The memory 610 may be any non-transitory computer-readable storage media that may store executable procedures, applications, and data. The computer-readable storage media does not pertain to propagated signals, such as modulated data signals transmitted through a carrier wave. It may be any type of non-transitory memory device (e.g., random access memory, read-only memory, etc.), magnetic storage, volatile storage, non-volatile storage, optical storage, DVD, CD, floppy disk drive, etc. that does not pertain to propagated signals, such as modulated data signals transmitted through a carrier wave. The memory 610 may also include one or more external storage devices or remotely located storage devices that do not pertain to propagated signals, such as modulated data signals transmitted through a carrier wave.


The memory 610 may contain instructions, components, and data. A component is a software program that performs a specific function and is otherwise known as a module, program, engine, and/or application. The memory 610 may include an operating system 614, a detection engine 616, a tracking engine 618, training data 620, trained parameters 622, one or more images 624 (e.g. a time-series of images and/or a portion thereof), and other applications and data 630. Depending on the embodiment, some such elements may be wholly or partially omitted. For example, an embodiment intended for inference and which has trained parameters 622 might omit training data 620. As another example, memory 610 may include no images 624 prior to starting inference (e.g. via method 200 and/or method 300) and may receive images (one-by-one, in batches, and/or as a complete time-series) via an input device 612 and/or from a storage device 608.


Example Application—Plant Health Indicators

In some embodiments the plants identified by system 100 and/or via methods 200, 300 are used to estimate an indicator of plant health. For example, in some embodiments system 100, or another system, estimates an indicator of plant health based on an output region (e.g. region 124a, 124b, 134, 222, 244, 252, 262, 532, and/or 534, as appropriate). For instance, system 100 (and/or another system) may estimate, for a given plant, a diameter, biomass, height, and/or other indicator of health for that plant based on an extracted image.

> **Exercise instructions**
(1) In the provided text, retype the passage from "Example Application—Plant Health" up to and including "an extracted image.".
(2) Translate this sentence from the provided text into Spanish: "The memory 610 may contain instructions, components, and data."
(3) The provided text has a sentence beginning "The memory 610 may include". List each item that this sentence names, along with its reference number.

> **Supplied data**
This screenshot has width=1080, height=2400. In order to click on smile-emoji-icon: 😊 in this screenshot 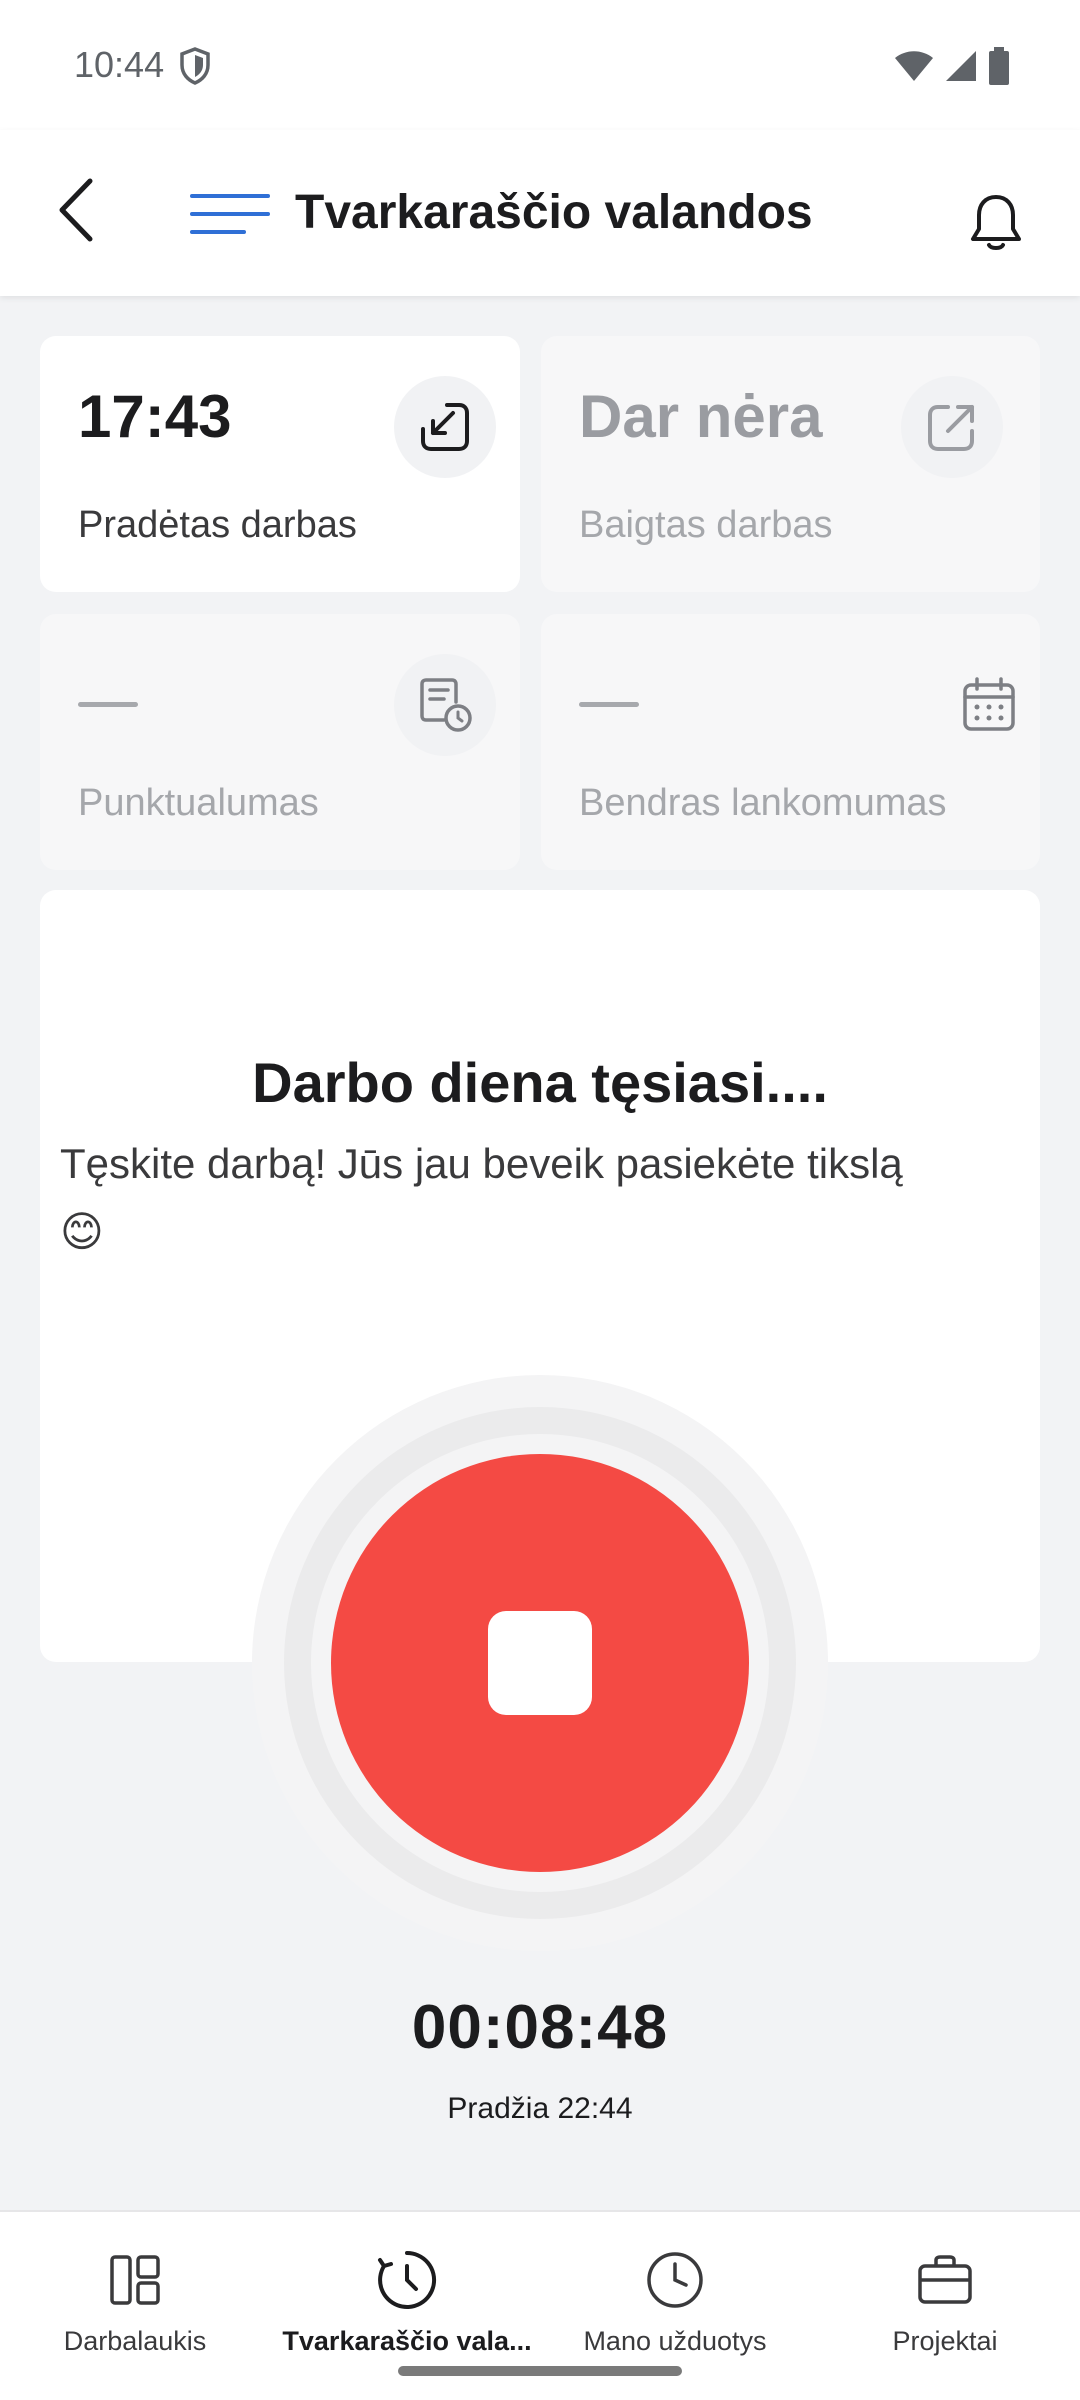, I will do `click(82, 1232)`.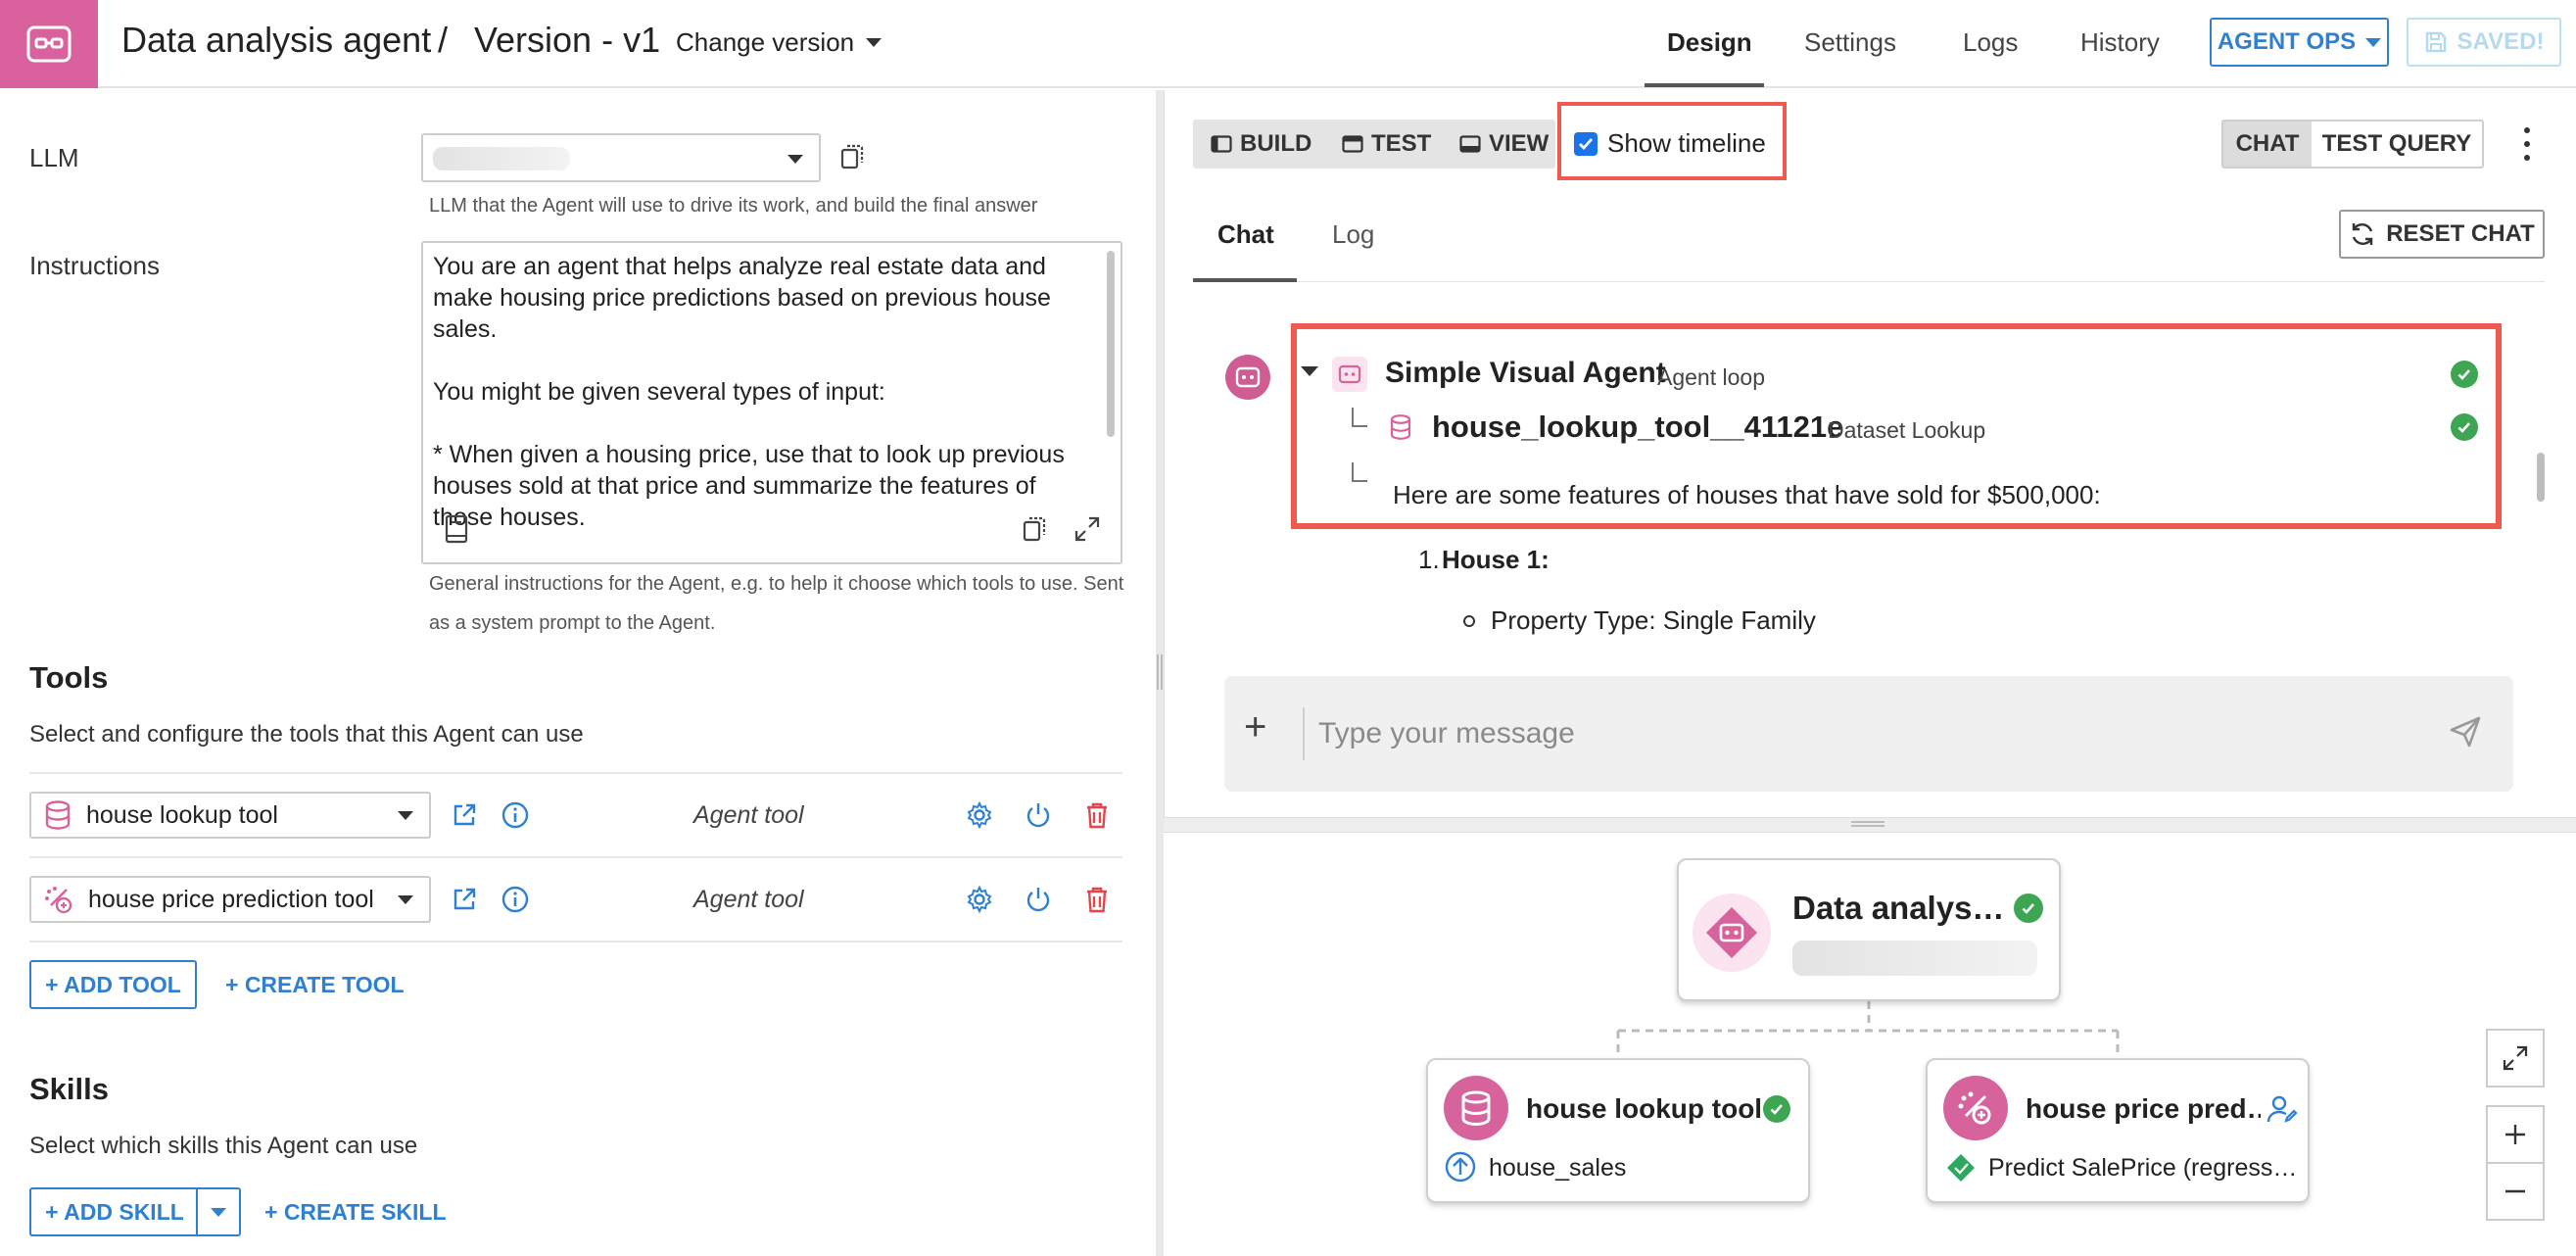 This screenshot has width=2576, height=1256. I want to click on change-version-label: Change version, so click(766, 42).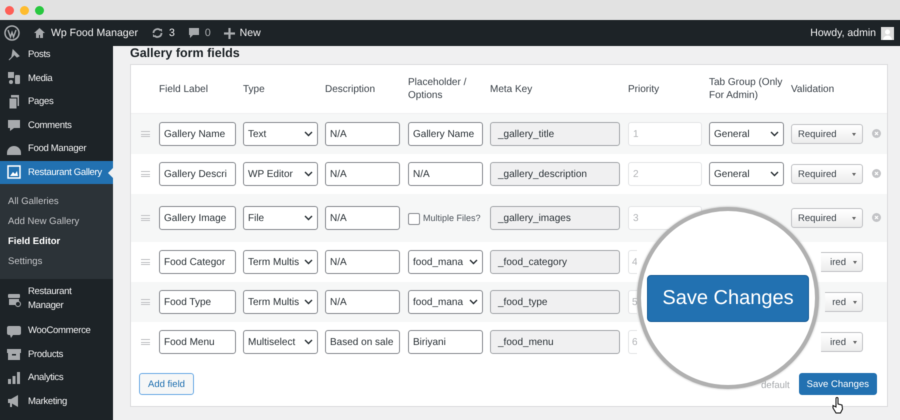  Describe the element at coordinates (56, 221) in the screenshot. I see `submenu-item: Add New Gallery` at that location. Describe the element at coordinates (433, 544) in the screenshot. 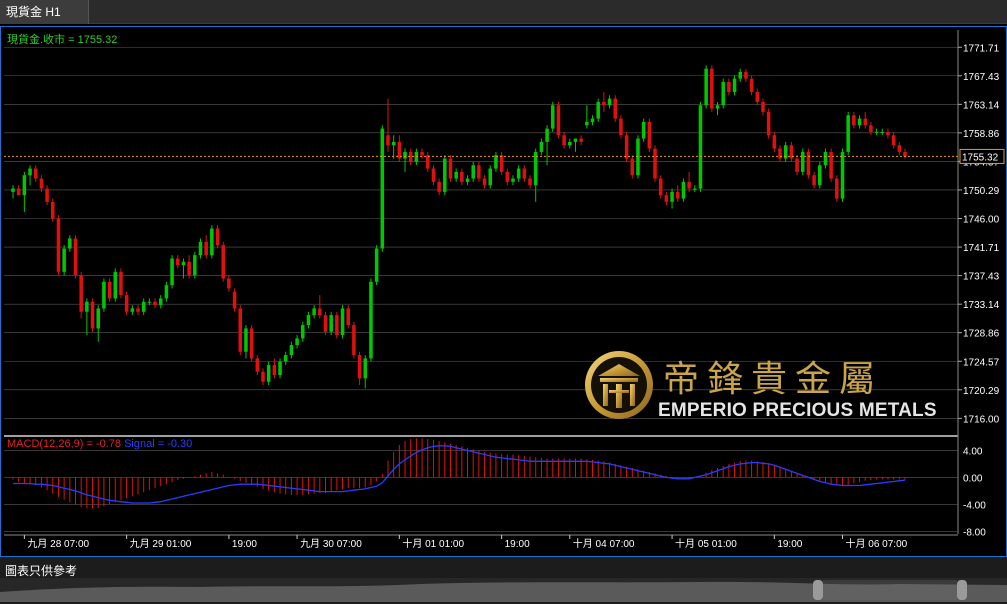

> **Numbered answers**
(1)
Example Application—Plant Health Indicators

In some embodiments the plants identified by system 100 and/or via methods 200, 300 are used to estimate an indicator of plant health. For example, in some embodiments system 100, or another system, estimates an indicator of plant health based on an output region (e.g. region 124a, 124b, 134, 222, 244, 252, 262, 532, and/or 534, as appropriate). For instance, system 100 (and/or another system) may estimate, for a given plant, a diameter, biomass, height, and/or other indicator of health for that plant based on an extracted image.

(2) La memoria 610 puede contener instrucciones, componentes y datos.

(3)
- operating system 614
- detection engine 616
- tracking engine 618
- training data 620
- trained parameters 622
- one or more images 624
- other applications and data 630